** Begin DOCUMENT EXCERPT **
In general, hydro-upgrading technology [3] are the most effective choices for the refinery to produce ULSD. However, it is difficult to produce ULSD with conventional hydrotreating catalysts and processes. For example, when the sulfur content in diesel was reduced from 500 to 50 ppm, the active amount of the traditional HDS catalyst had to increase fourfold [4].
We investigated the hydrotreating performances of NiMo, CoMo, and NiW catalysts supported by alumina-zeolite (AZ) using both model compounds and a real light cycle oil (LCO) and found that NiMo bimetallic supported catalyst is most suitable for LCO hydro-upgrading [3, 5,6,7,8,9,10]. Adding zeolite into the hydrotreating catalyst greatly enhances the refractory sulfur compound conversion; however, it leads to lower product yields as well [5]. Further, the procedures for synthesis of zeolite are complicated, reulting in high cost. It was also found that the supports altered the metal-support interaction (MSI), promoted the dispersion of the active components, and further improved the catalyst activity [11], which include active carbon, SiO2, TiO2, MgO, and binary oxides, such as SiO2–Al2O3, Al2O3–TiO2 [11]. These supports provided the catalysts with good pore structures, adjustable MSI and tailored acid properties and further improved the catalyst activity.
** End DOCUMENT EXCERPT **
** Begin STORED RECORDS **
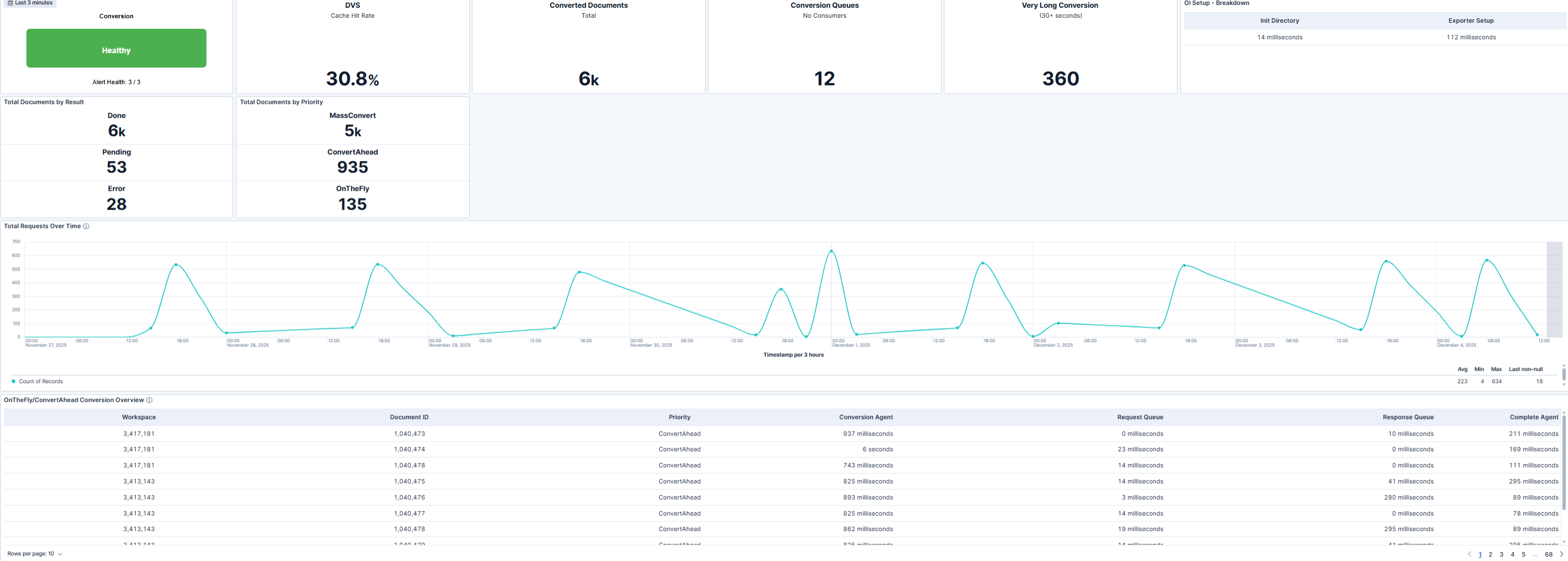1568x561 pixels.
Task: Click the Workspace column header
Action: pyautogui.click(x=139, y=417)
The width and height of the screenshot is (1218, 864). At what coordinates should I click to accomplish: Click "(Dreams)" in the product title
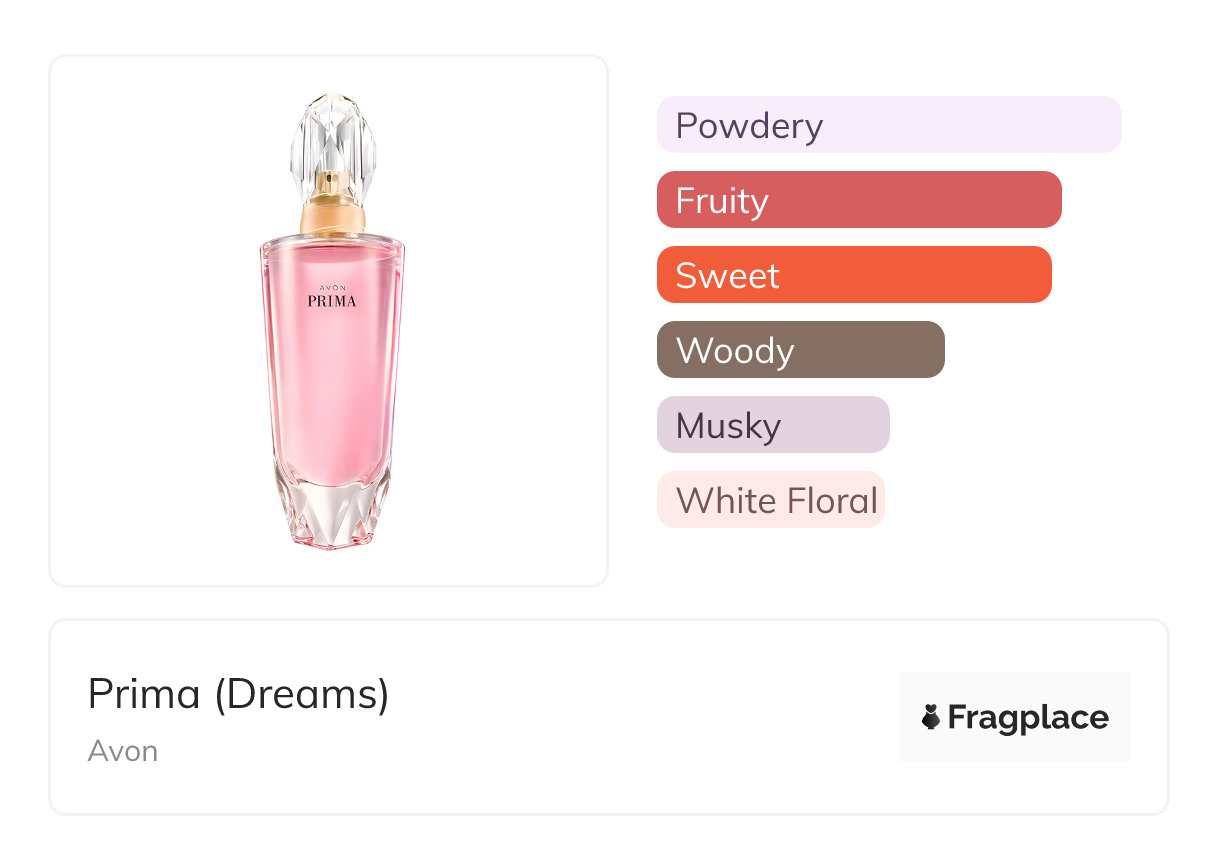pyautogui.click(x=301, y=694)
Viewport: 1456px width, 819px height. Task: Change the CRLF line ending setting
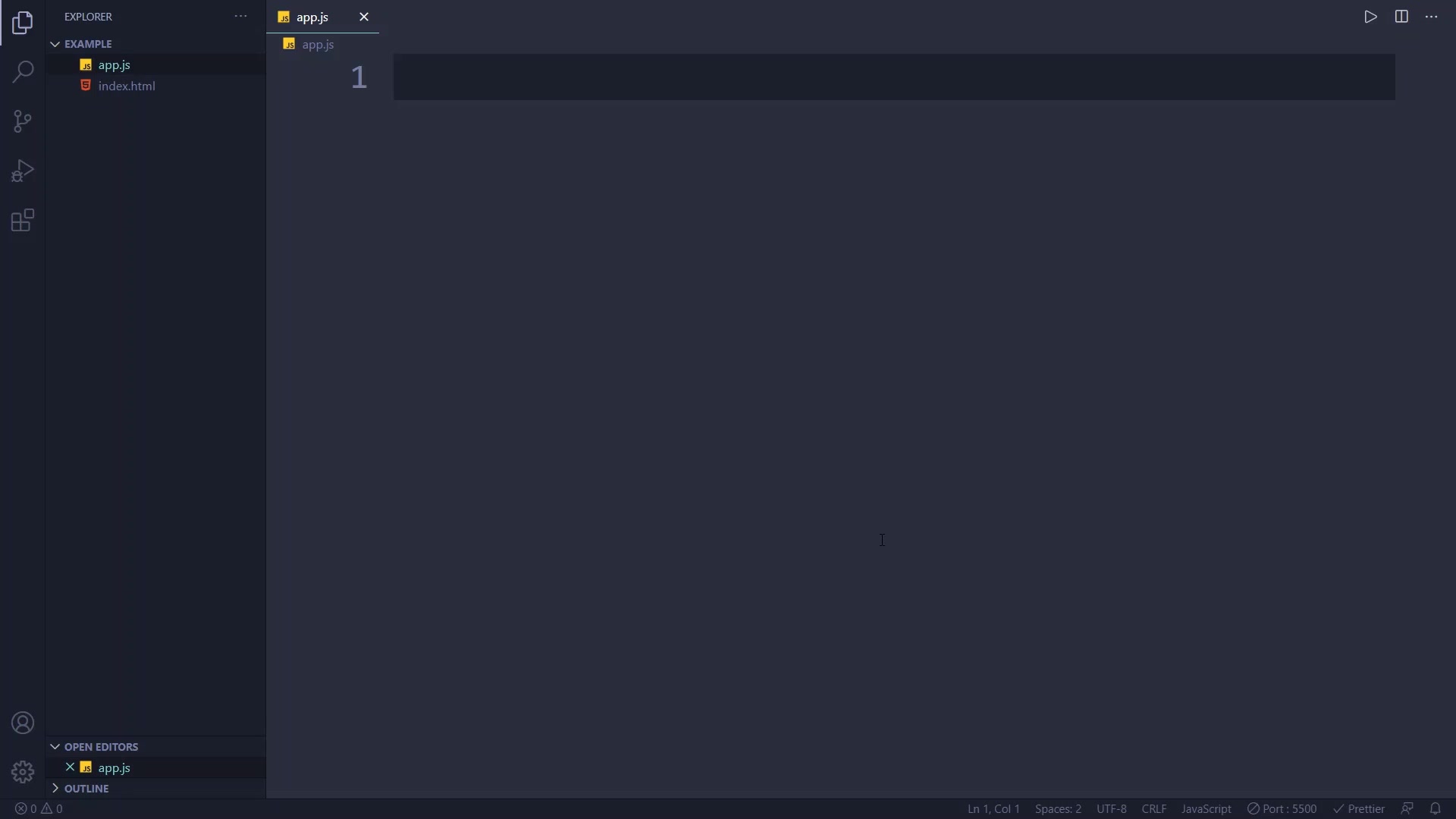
** End STORED RECORDS **
WRITTEN INSTRUCTION A >>
Answer the following from the excerpt on hydrotreating catalysts for ultra-low-sulfur diesel:
(i) When the sulfur content in diesel was reduced from 500 to 50 ppm, what change was required in the active amount of the traditional HDS catalyst?
(ii) Which bimetallic supported catalyst was found most suitable for LCO hydro-upgrading?
(iii) Apart from enhancing refractory sulfur compound conversion, what effect does adding zeolite to the hydrotreating catalyst have?
WRITTEN INSTRUCTION B >>
Resume the excerpt on hydrotreating catalysts for ultra-low-sulfur diesel, picking up after its final sentence.

TASK RESPONSE A >>
(i) It had to increase fourfold.
(ii) The NiMo bimetallic supported catalyst.
(iii) It leads to lower product yields.

TASK RESPONSE B >>
MoO3 forms the bond with titania only when TiO2 is loaded more than one layer [11]. SiO2 has a smaller interaction with the sulfided phase and lower activity than the alumina. Furthermore, pure TiO2 or SiO2 supports usually have small specific surface areas compared to alumina, and it is difficult to impregnate enough metal components on the catalyst. Therefore, some researchers focus their work on the binary oxides, such as TiO2–Al2O3, SiO2–Al2O3, and so on [12, 13]. These binary oxides possessed acidic properties [14], which enhanced the HDS reaction [12]. With the advantages of homogeneous dispersion of components, controllable particle size, and low density, the sol–gel method was frequently used to synthesize binary oxides, such as Ti–Si mesoporous materials applied in water treatment [15], Co-catalysts supported on Si–Ti in CO oxidation[16], Si/Al–TiO2 in the n-heptane dehydrogenation to cyclics [17], Pt–Pd/ATS in HDA process[18], MoO3–SiO2–Al2O3 mixed oxides in light olefin metathesis[19], and titania-doped mixed oxide supported vanadia catalysts in alkane adsorption process [20].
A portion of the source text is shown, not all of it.